# Tornatic Activity EF3



## Provo

Wasn't sure if this would a proper area to post this as it falls under Black & white but it's digital Art.

* I will be attaching the *.PSD file for anyone to look at the layers in a few minutes. Thanks for looking
	

	
	
		
		

		
			





WARNING: Viewer Discretion Advised **during  the month of April 2011 Several Severe Storms which produced Tornado's  Stretching Across Several States, left a path of destruction,alot of  people lost their lives and those who survived the storms are left with  no home to return to. This image was created based of the idea of these  storms I am in no way shape or form making fun of these tragic events. I  am just expressing my view when I think storm's. Please if you can help  our neighbors rebuild & help them get back on there feet. Thank You  Josh M.

*




Severe Weather: NOAA Watch: NOAA's All-Hazard Monitor: National Oceanic and Atmospheric Administration: U.S. Department of Commerce


Photoshop PSD File. Created in Photoshop CS5
*Click Here To Download PSD*


----------



## mindfloodz

WOW!!!! That is incredible Josh!!!! It reminds me of a scene straight out of the movie "Twister". Very nice!!! I'm gonna have to check out your PSD!


----------



## eric-holmes

What did the image start out as originally?


----------



## Provo

eric-holmes said:


> What did the image start out as originally?


 It started with a white background.
Then a layer with a wheat field inverted, cropped, imaged mirrored,warped the trail path as evident by the 
wheat to the right of the truck is stretched. The field also had a large tree in the center that was content aware erased.

◆ ◆ ◆ ◆ ◆ ◆ ◆

• _What needs to be done_: Please write out the passage of the forum thread between "Photoshop PSD File." and "out your PSD!", inclusive, word for word. The listing that follows has no connection to the forum thread.

• _Dataset extract_:

◆ ◆ ◆ ◆ ◆ ◆ ◆

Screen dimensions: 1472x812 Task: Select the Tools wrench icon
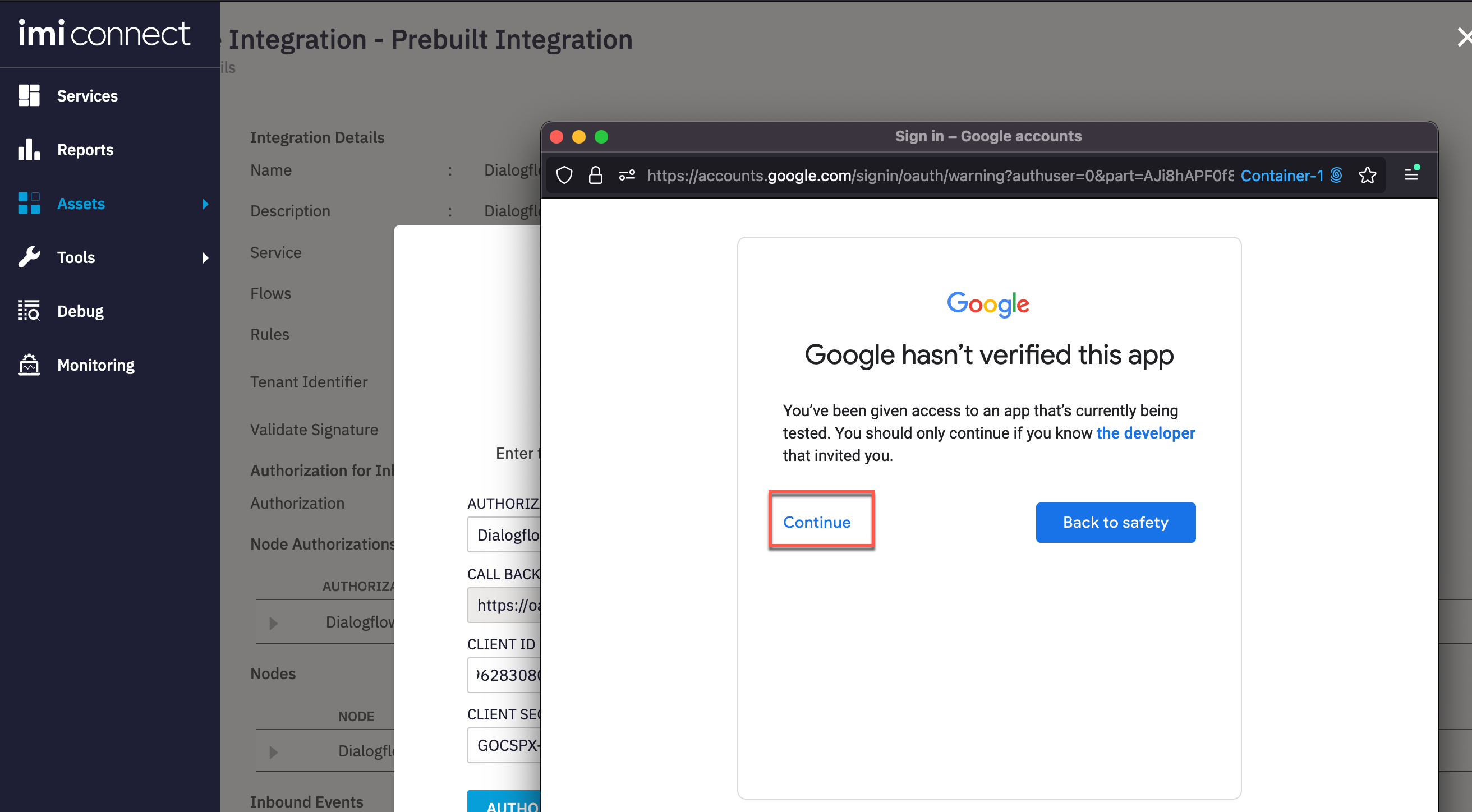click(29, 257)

◆ ◆ ◆ ◆ ◆ ◆ ◆

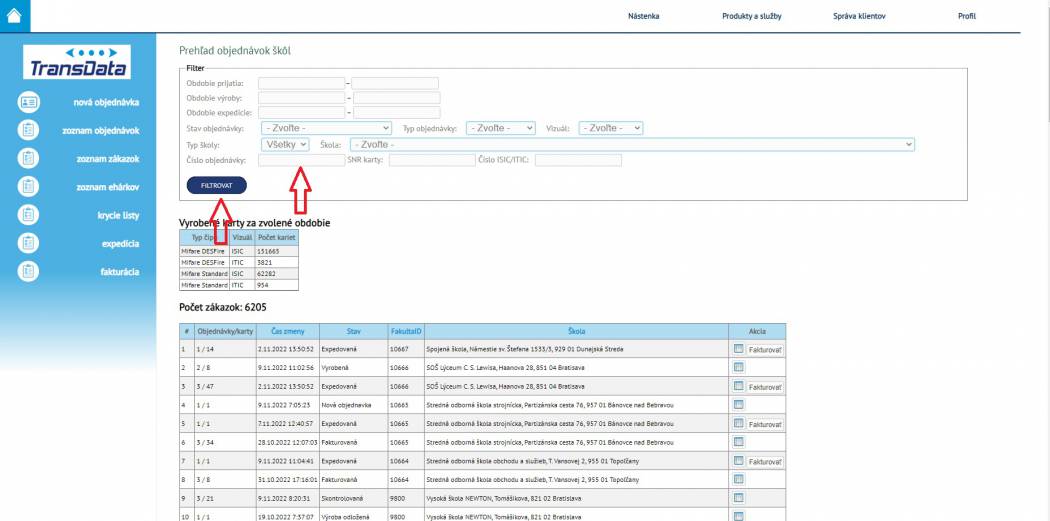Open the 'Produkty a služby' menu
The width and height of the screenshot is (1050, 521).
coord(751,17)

◆ ◆ ◆ ◆ ◆ ◆ ◆

• _Answer for the task_:
Photoshop PSD File. Created in Photoshop CS5
*Click Here To Download PSD*


----------



## mindfloodz

WOW!!!! That is incredible Josh!!!! It reminds me of a scene straight out of the movie "Twister". Very nice!!! I'm gonna have to check out your PSD!